What do I do if I test positive?
If your HIV test is positive, Better2Know will do further tests on your sample to make sure of the result. You may be required to provide an additional blood sample and we will contact you if this is the case.
A number of countries in the Middle East and North Africa region (MENA) have restrictions on entry, stay or residence for people who have tested HIV positive. If you are confirmed as HIV positive, you need to be referred to a specialist doctor or centre for evaluation, further tests and treatment if required, however please be aware of the legal restrictions that apply to your region.

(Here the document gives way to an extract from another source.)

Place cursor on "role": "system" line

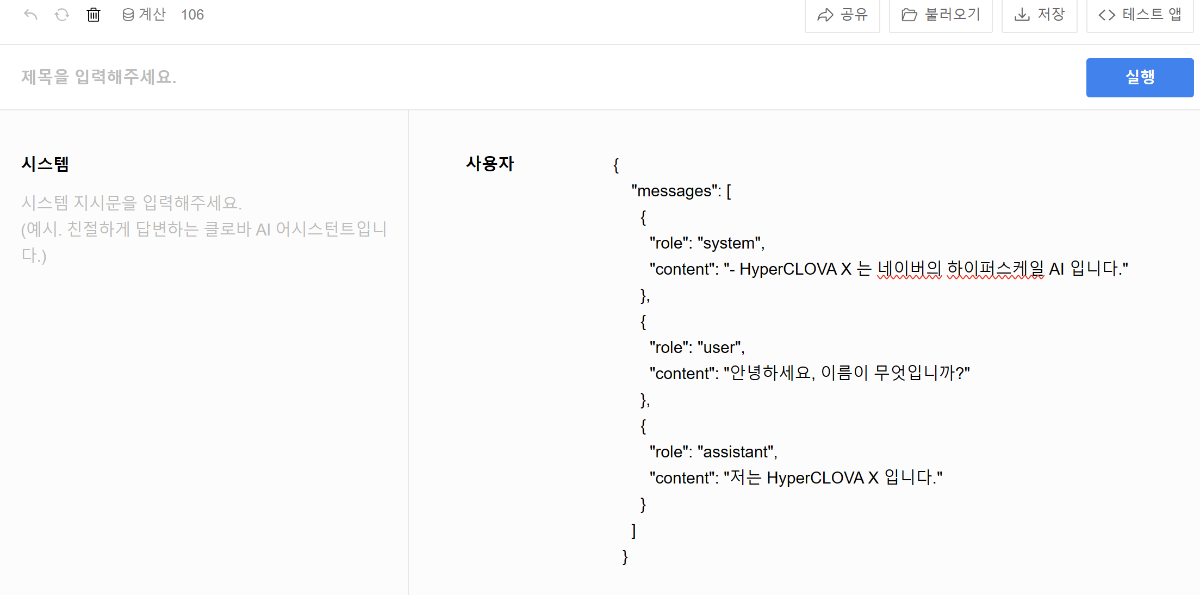click(x=707, y=243)
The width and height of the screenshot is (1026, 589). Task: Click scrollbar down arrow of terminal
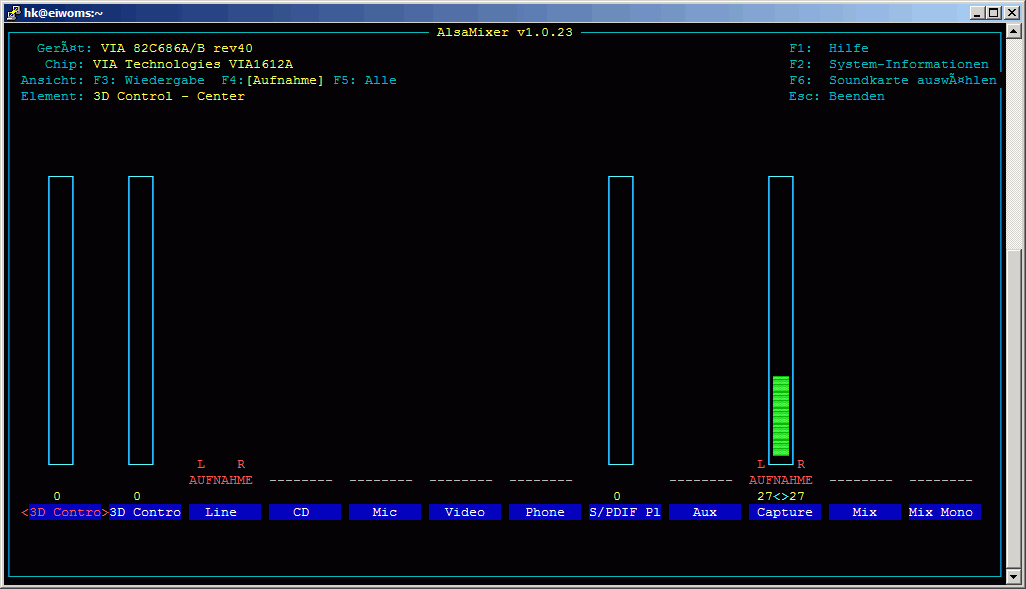point(1015,577)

In the event of a positive result you will also be asked about your sexual partners, or other people that you have had contact with that might have caught the HIV virus from you. It is very important that these people be contacted and that they are also tested for HIV. This is the only way to know for certain if they are infected and if they are, they must be given appropriate medical help.
How is HIV / AIDS treated?
There is currently no cure for HIV or AIDS. However the condition is no longer considered to be life threatening if detected early and properly managed by specialists. Indeed, people with HIV who take treatment will remain healthy and should have a normal life expectancy.
Treatment consists of Highly Active Anti-Retroviral Therapy (HAART). Advances continue to be made improving both quality of life and prognosis. If you have tested positive for HIV you must immediately contact your own Doctor or Specialist.
If you think you might have been exposed to the HIV virus, either through a risky sexual contact, injury or due to condom break, Post Exposure Prophylaxis (PEP) should be considered. You should contact your healthcare provider to seek immediate advice. PEP is a course of HIV medication which you can take if you have been at risk of HIV infection. The course of HIV medication lasts 28 days and, if you start taking it within 72 hours of putting yourself at risk, it may be able to prevent you from becoming infected with HIV.
Keeping yourself and others safe from HIV
An infection with HIV cannot be cured, but you can do things to reduce the risk of catching the HIV virus. The virus can be caught from having sexual intercourse with a man or a woman, it can be caught from shared use of needles, or from any other activity where there is an exchange of body fluids from one person to another.
Practising safe sex (using condoms all the time) and never injecting drugs is the best way to keep you safe from HIV infection.
When you book your test you will be asked to acknowledge that you have read and fully understood this information about HIV and HIV testing and that you fully understand that by agreeing that you consent to HIV and other Sexually Transmitted Infections tested. You also explicitly consent and agree that your test results can and will be released to and reviewed by Better2Know and to any doctor or qualified medical practitioner to help with your care. You will also be subject to the laws and regulations imposed by the country you are in.